If you're still curious about protein intake and sources of protein some good books are Eat to Live and The China Study. :)



A great energy recipe for a juicer is 1)organic kale 2)spinach 3)a few carrots 4)celery 5)2 or 3 Fiji apples 6)romaine lettuce I call it the green machine, and see great energy boosts throughout the day. I consume 12oz every morning.

In the Vitamix I enjoy this 1)couple slabs of pineapple 2)watercress 3)Dinosaur kale 4)spinach 5)half an apple 6)bit of romaine 7)protein powder 8)flax seeds 9)hemp seed hearts So good, complete meal replacement that is fulfilling. Usually make two portions, drink one immediately save the other half for later. Try putting in a few ice cubes and some almond milk to vary consistency. Enjoy!!!
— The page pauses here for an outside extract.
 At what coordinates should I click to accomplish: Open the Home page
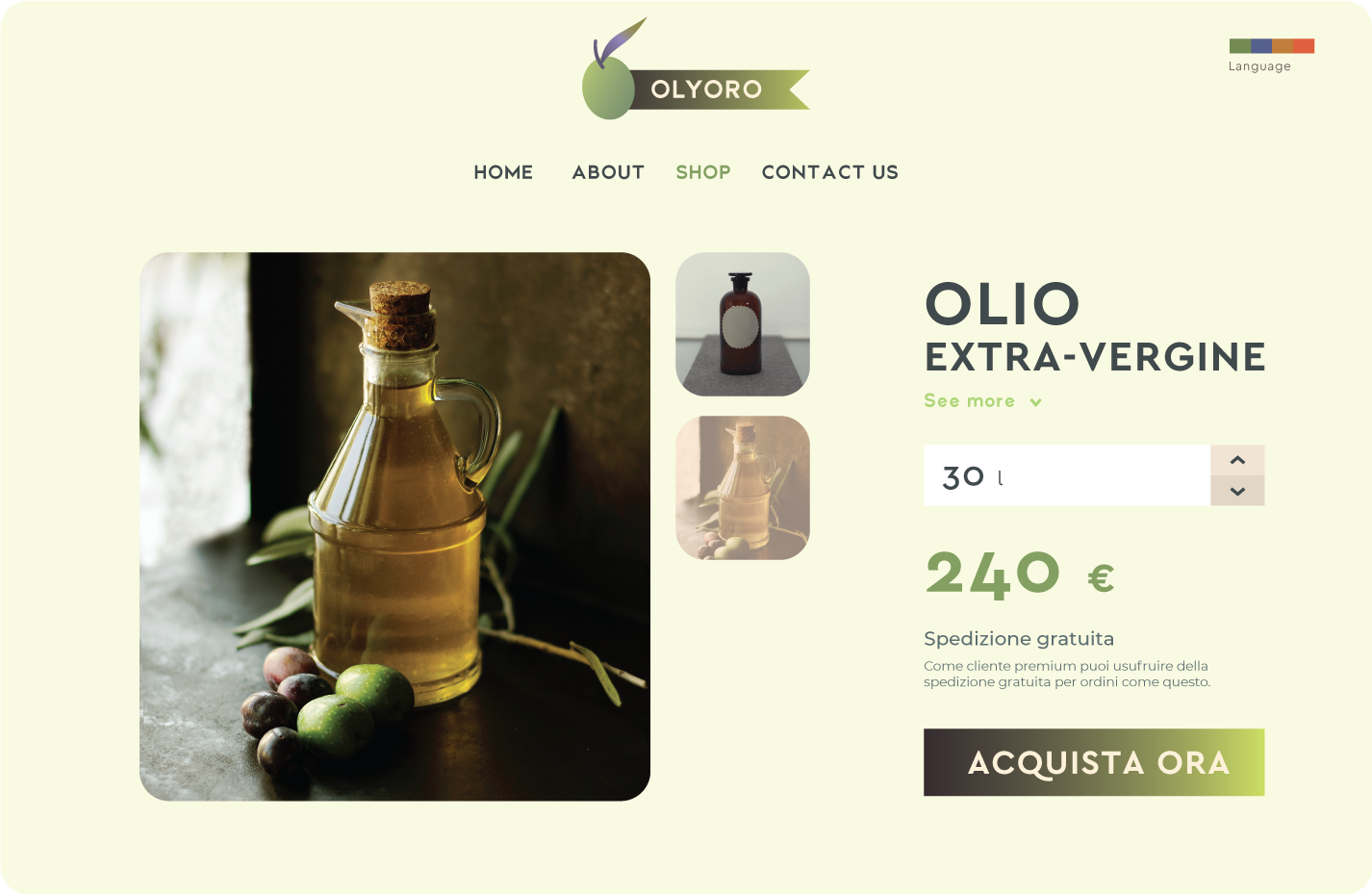pyautogui.click(x=503, y=172)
We, in Health Education, have a mantra: "Eat, don't drink, your fruits and vegetables!" It's much easier and healthier to eat an apple with its skin than to pull out the juicer and make apple juice. Whole fruits and vegetables fill the stomach and create satiety in a way that juices do not. Juices are a sure way to unwittingly add extra calories and miss out on the benefits of natural fibers. They are often used to replace sodas but contain virtually the same amount of calories ounce for ounce!



Original Post by: Barbery

We, in Health Education, have a mantra: "Eat, don't drink, your fruits and vegetables!" It's much easier and healthier to eat an apple with its skin than to pull out the juicer and make apple juice. Whole fruits and vegetables fill the stomach and create satiety in a way that juices do not. Juices are a sure way to unwittingly add extra calories and miss out on the benefits of natural fibers. They are often used to replace sodas but contain virtually the same amount of calories ounce for ounce!


Yeah, but it's harder to eat kale, spinach, an apple, a carrot and a broccoli crown raw in one snack than it is to pop them in a blender.
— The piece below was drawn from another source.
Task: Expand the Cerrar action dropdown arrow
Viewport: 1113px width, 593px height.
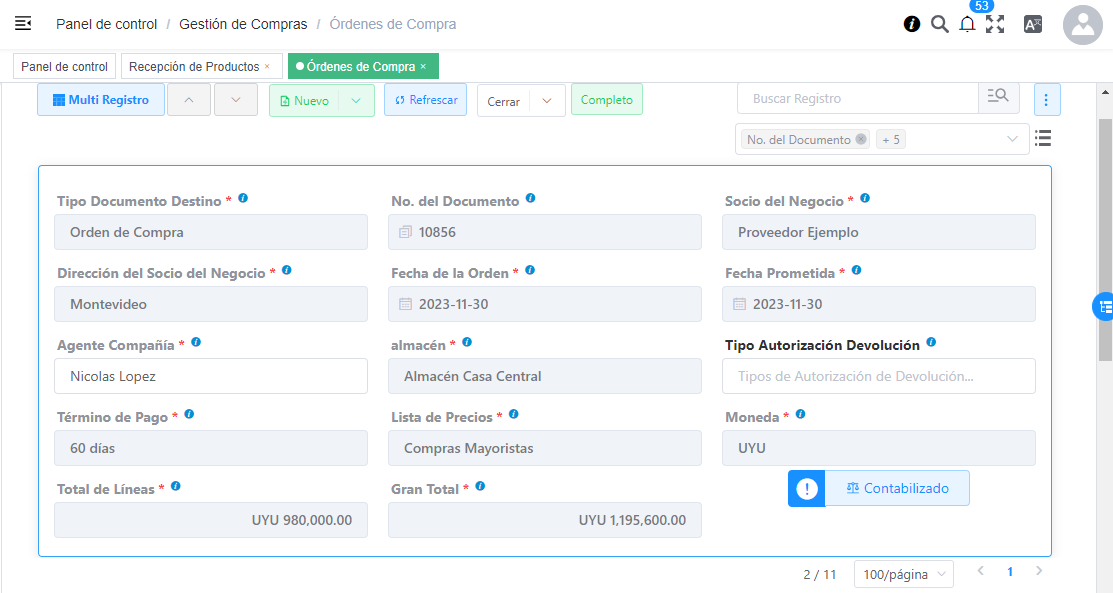Action: click(x=547, y=101)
It may amount to the same calories as a soda, but certainly not sugar or caffiene



Warning to all juicers and smoothie-ersSmile:  Avoid using raw kale, broccoli, and other cruciferous vegetables if you have an underactive thyroid.  These vegetables are thyroid-suppressing to people who have hypothyroidism.
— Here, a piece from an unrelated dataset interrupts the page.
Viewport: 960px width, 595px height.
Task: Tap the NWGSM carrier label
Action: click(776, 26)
One side effect of juicing I found the hard way was that my hair started falling out a few months after I started juicing:( even my kids hair aswell, I juiced for them thinking I wanted to give them the benifits of the nutrients but they are 10 & 14 year old girls that was not to happy with the hair issue. I still juice dispute the hair loss for my self because it helps with my menapossl side effects monthly lessen the headaches even:) happy juicing everyone.


Original Post by: beckya59

I recently got a "NutriBullet" by the Magic Bullet people, which completely pulverizes the whole product so that all the fiber is included, there is no waste or leftover pulp.  The "smoothies" come out completely smooth, even with hard fiber like kale stems, almonds, orange peels. I love love love my morning Nutriblast! I use spinach, kale, either banana or avocado for creaminess, whatever fruits I have on hand, plus almonds, flax seeds, chia seeds, goji berries and other healthful additions. I know that products from infomercials can seem suspect, but I think this one is the real deal!


I have a NutriBullet also! It is 100% better than a juicer. I gave my juicer to the Goodwill!



I saw the ads for nutribullet right AFTER buying my juicer (sigh).  I watched fat, sick and nearly dead and sold me on the juicer.  I have a blender and was interested in the nutribullet, my blender was $8, nutribullet is over $100, is it worth it? Is it that much better of a blender?

 

Also I'm very curious and surprised at the member that reported hair loss!  There must be a constant offensive ingredient in there, because I can't fathom how fruits and vegetables (nutrition) could make one's hair fall out, I'd more expect that from malnutrition.